Dobbiamo quindi porre la massima attenzione all’evoluzione biopolitica affinché non svuoti delle rilevanze antropologiche la vita dell’uomo che è un bene oggettivo rispetto alla politica, sopravalutando erroneamente il principio di autodeterminazione, le libertà individuali o negando il valore della fragilità. Oppure, come sta avvenendo nella gestione di questa pandemia, di ridurre il concetto di salute unicamente al corpo trascurando le altre dimensioni della persona. E’ quindi irrimandabile, ristabilire il naturale ed equilibrato rapporto tra biopolitica, bioetica e biodiritto (1) affinchè, la persona, sempre, possa definire il senso della sua vita senza condizionamenti del potere.
Un’ultima osservazione: di fronte alle decisioni riguardanti le tematiche bioetiche è sufficiente il parere della maggioranza?
San Giovanni Paolo II rispose negativamente: “Urge dunque, per l’avvenire della società e lo sviluppo di una sana democrazia, riscoprire l’esistenza di valori umani e morali essenziali e nativi, che scaturiscono dalla verità stessa dell’essere umano ed esprimono e tutelano la dignità della persona: valori, pertanto, che nessun individuo, nessuna maggioranza e nessuno Stato potranno mai creare, modificare o distruggere, ma dovranno solo riconoscere, rispettare e promuovere” (Evangelium vitae n. 71).
Lo stesso giudizio fu riaffermato da Benedetto XVI nel discorso del 22 settembre 2011 al Parlamento Federale Tedesco nel Reichstag di Berlino: ”In gran parte della materia da regolare giuridicamente, quello della maggioranza può essere un criterio sufficiente.
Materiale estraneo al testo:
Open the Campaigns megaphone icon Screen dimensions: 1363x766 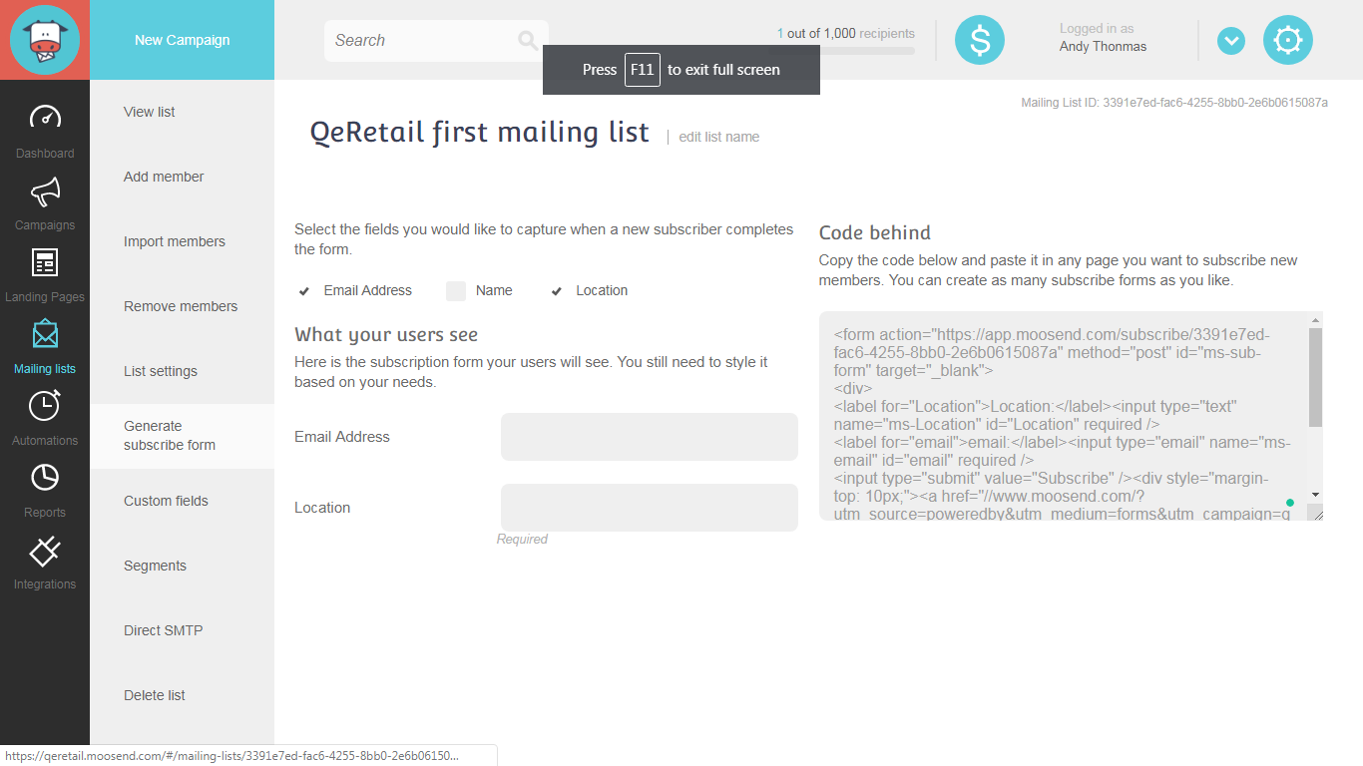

Ma è evidente che nelle questioni fondamentali del diritto, nelle quali è in gioco la dignità dell’uomo e dell’umanità, il principio maggioritario non basta: nel processo di formazione del diritto, ogni persona che ha responsabilità deve cercare lei stessa i criteri del proprio orientamento”.
La filosofia politica classica ribadiva la centralità del popolo e della sua volontà nell’agire coscientemente; in questa prospettiva la legge di fronte ai grandi temi esistenziali assumeva un’ importanza secondaria.
Ma ciò è attuabile oggi in un contesto multiculturale e multietnico, caratterizzato da rilevanti differenziazioni etiche, culturali e religiose?
Il nostro invito è di riferirsi primariamente alla “legge naturale”, intersecata per il cristiano con quella evangelica e morale.
Don Gian Maria Comolli
Nota
(1)Area delle discipline giuridiche in cui si affrontano i problemi inerenti alla tutela della vita umana e alle implicazioni giuridiche che derivano dalle scienze mediche e dall’evoluzione tecnologica che ormai le caratterizza” (In Treccani, Lessico del XXI secolo). La specificità del biodiritto è identificabile nella elaborazione di regole di comportamento a livello sociale, nel contesto delle questioni bioetiche.